After defining a "right of first refusal", the court observed that such a right will be strictly construed in accordance with the contract provisions that created that right. Although the court will not write terms into a contract, especially when the language is clear, the court observed that: "A contract does not fail simply because the price is not specified." Here, the parties provided in the agreement for a procedure by which the price for the shares would be determined "without any new expression by the parties themselves."
Lastly, the court dismissed arguments by the defendants for waiver by "oral modification" as well as estoppel.
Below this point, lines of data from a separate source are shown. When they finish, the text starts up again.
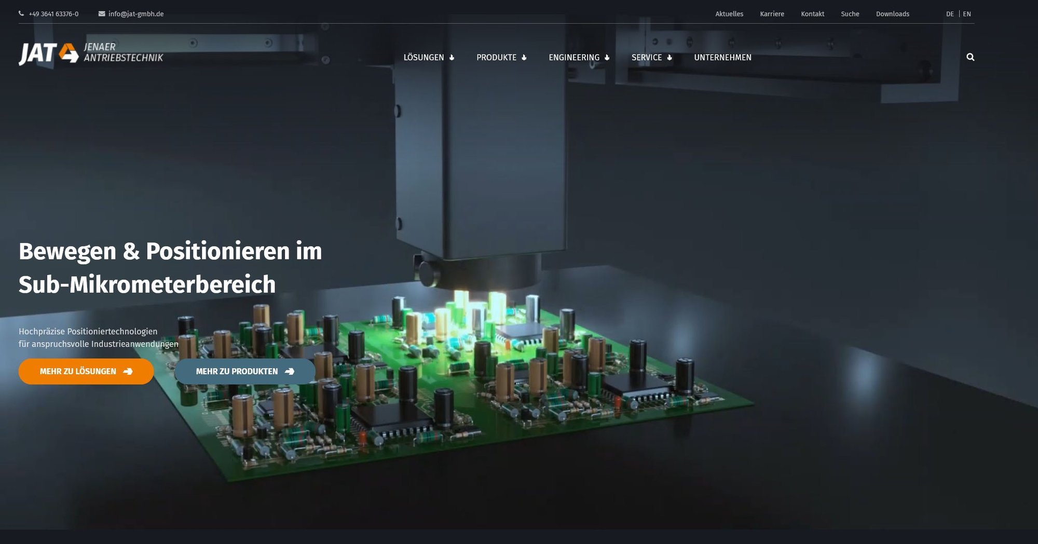Viewport: 1038px width, 544px height.
Task: Open the Service dropdown arrow
Action: click(670, 58)
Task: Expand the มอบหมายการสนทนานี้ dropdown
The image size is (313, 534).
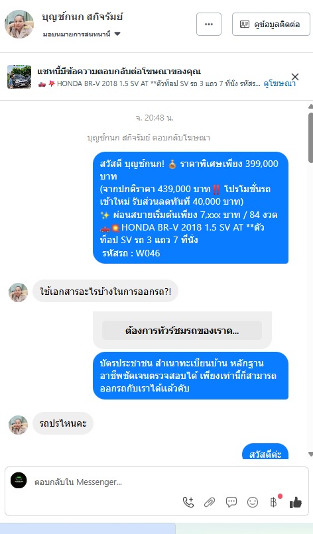Action: (82, 34)
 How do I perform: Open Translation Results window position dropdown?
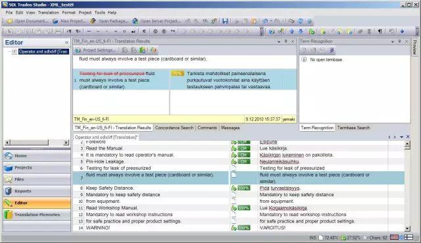point(279,41)
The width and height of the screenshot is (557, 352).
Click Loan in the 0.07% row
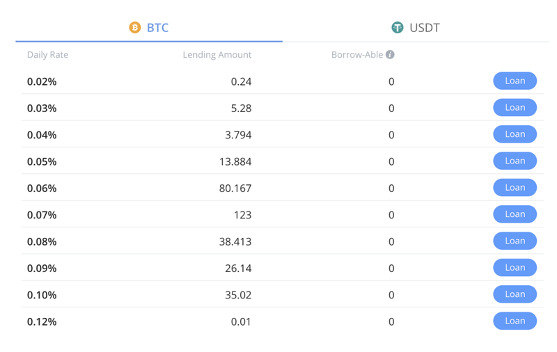click(x=515, y=214)
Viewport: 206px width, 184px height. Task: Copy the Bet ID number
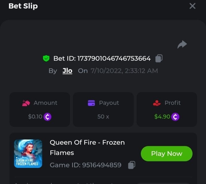(159, 58)
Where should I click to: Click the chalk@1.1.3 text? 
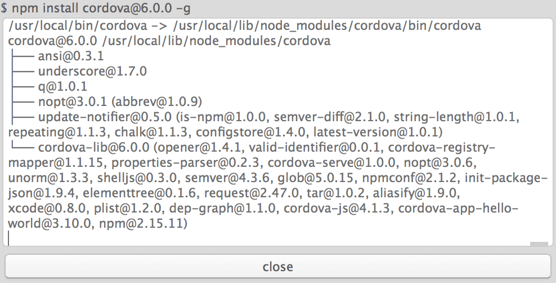152,132
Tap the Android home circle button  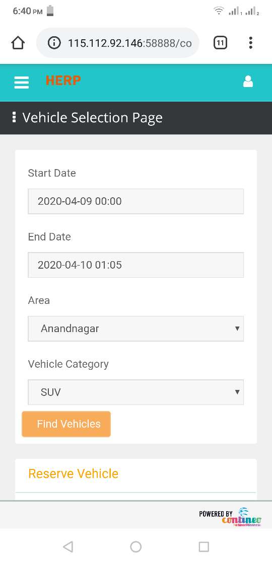click(x=135, y=546)
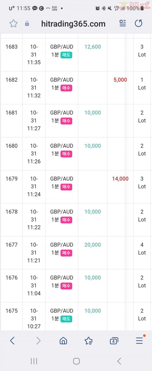This screenshot has width=152, height=371.
Task: Tap hitrading365.com address bar
Action: 73,24
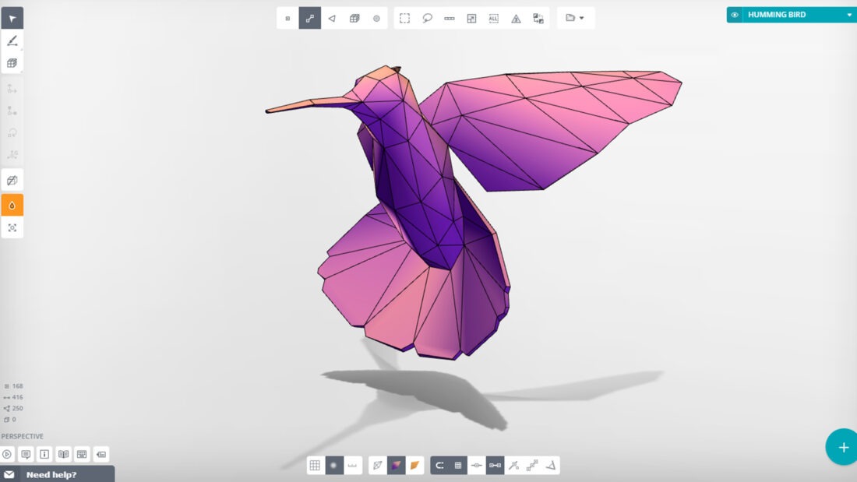Activate the lasso selection tool

[426, 17]
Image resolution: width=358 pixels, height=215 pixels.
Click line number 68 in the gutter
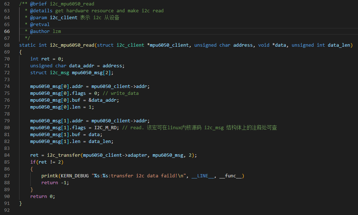[x=7, y=45]
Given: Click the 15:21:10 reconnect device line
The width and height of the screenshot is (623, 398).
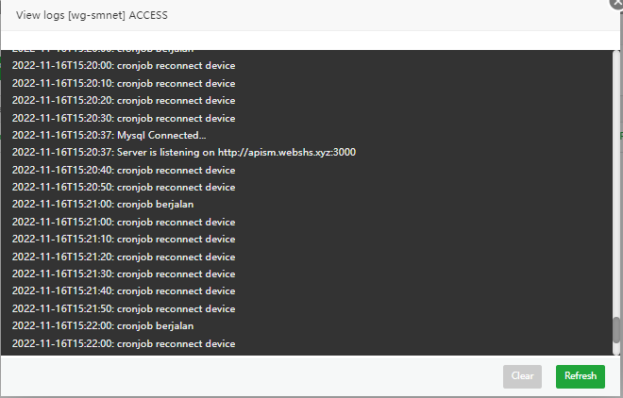Looking at the screenshot, I should (x=123, y=239).
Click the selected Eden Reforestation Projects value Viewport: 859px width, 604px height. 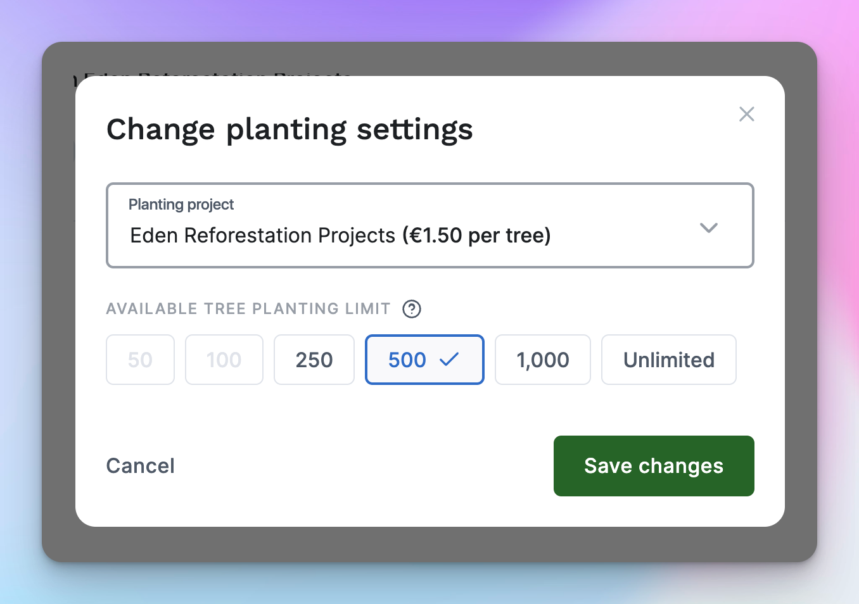coord(262,236)
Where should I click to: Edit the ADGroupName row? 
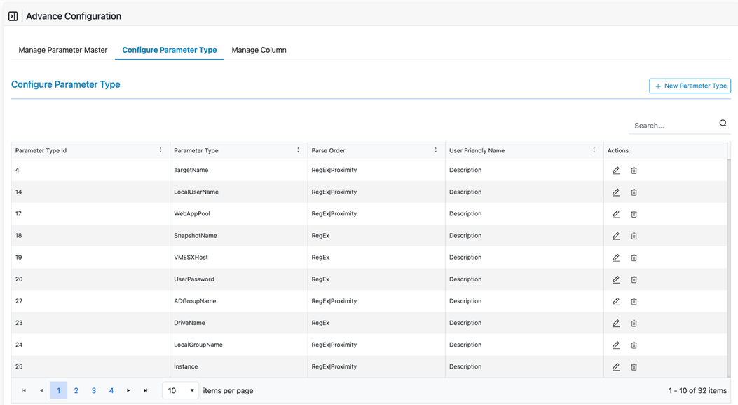(x=616, y=301)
SUPPLEMENT: As I am up to date on summarizing those cases that this blog focuses on, I want to add here, by general comparison, a case I recently came across, and which involves a situation that many litigators encounter. In Smyth v. D.B. Enterprise Dev. & Bldrs, Inc., et al., 94 Del. Cty. Rep. 161 (2006), read opinion here, the Court of Common Pleas of Delaware County, Pennsylvania (the trial court of general jurisdiction, equivalent to the Delaware Superior Court), addressed an issue of the enforceability of an "oral settlement agreement" that the attorneys for the lawyers had documented in letters they exchanged–with the caveat that the agreement would need to be formally memorialized in a written agreement. The court concluded that it would "enforce oral settlement agreements when the parties have failed to execute them in writing if the parties have agreed upon the essential terms of the agreement. " (citations omitted).